18. The method according to any of the preceding claims, wherein the paper-grade pulp is directed to a process for manufacturing man-made cellulosic fibres, such as to a lyocell process or a viscose process after the ozone treatment.
19. The method according to any of claims 1 to 17, wherein the ozone treated pulp is directed to a process for manufacturing cellulose derivatives, such as carboxy methyl cellulose (CMC) or methyl hydroxyethyl cellulose (MHEC) or ethyl hydroxyethyl cellulose (EHEC), or cellulose acetate.
20. Pulp obtained by the method according to any of the preceding claims.

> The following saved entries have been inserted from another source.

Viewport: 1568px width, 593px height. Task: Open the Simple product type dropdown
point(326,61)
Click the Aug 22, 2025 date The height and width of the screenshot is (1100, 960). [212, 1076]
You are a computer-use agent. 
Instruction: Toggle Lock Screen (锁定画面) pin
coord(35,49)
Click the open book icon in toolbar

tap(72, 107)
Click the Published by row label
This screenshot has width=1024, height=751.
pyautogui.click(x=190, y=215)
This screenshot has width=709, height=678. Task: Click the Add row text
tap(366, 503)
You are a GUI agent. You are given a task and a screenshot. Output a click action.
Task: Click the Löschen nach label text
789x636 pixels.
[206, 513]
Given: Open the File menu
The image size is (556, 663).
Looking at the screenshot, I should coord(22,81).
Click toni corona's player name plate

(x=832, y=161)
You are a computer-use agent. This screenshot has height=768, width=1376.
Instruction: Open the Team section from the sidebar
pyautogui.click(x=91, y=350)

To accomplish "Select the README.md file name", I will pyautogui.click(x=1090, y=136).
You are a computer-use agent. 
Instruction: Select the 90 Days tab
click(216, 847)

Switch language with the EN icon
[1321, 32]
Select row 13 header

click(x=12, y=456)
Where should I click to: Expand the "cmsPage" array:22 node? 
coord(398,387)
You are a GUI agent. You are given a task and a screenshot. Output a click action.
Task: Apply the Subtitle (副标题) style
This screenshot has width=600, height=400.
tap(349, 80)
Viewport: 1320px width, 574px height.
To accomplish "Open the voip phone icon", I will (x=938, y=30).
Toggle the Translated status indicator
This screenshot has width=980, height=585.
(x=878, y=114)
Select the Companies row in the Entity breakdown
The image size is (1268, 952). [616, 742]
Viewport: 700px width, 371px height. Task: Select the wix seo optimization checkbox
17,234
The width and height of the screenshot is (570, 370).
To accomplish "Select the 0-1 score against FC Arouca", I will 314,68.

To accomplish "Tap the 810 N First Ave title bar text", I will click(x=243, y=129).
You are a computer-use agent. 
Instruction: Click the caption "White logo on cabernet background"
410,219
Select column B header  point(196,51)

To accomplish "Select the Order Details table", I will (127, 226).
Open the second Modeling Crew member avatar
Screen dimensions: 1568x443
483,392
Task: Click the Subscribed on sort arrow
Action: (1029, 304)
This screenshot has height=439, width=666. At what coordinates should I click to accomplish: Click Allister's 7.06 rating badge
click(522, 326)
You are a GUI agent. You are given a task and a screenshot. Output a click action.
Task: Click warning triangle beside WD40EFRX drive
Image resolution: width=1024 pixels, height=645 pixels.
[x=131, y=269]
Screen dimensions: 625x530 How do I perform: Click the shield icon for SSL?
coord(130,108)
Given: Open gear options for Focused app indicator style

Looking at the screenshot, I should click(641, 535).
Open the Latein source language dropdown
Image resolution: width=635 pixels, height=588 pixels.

21. The pulp according to claim 20, wherein the poly dispersity index of the pulp is in the range of 3 to 7, preferably in the range of 3.5 to 5.
22. A pulp composition comprising at least 10 wt-% of hemicellulose of the dry weight of the pulp, wherein the intrinsic viscosity of the pulp is below 550 ml / g, the pulp comprises at least 5 wt-% of glucomannan, and the poly dispersity index of the pulp is in the range of3 to 7.
23. The pulp composition according to claim 22, wherein the intrinsic viscosity of the pulp is below 500 ml / g, such as 200 -500 ml / g.
24. The pulp composition according to claim 22 or 23, wherein the ratio of glucomannan to xylose in the pulp is larger than 0.9, preferably larger than 1.
25. The pulp composition according to any of the claims 22 to 24, wherein the poly dispersity index of the pulp is in the range of 3.5 to 5.
26. Textile fibres produced from the pulp or pulp composition according to claim 20-25.
27. A textile product comprising textile fibres according to claim 26.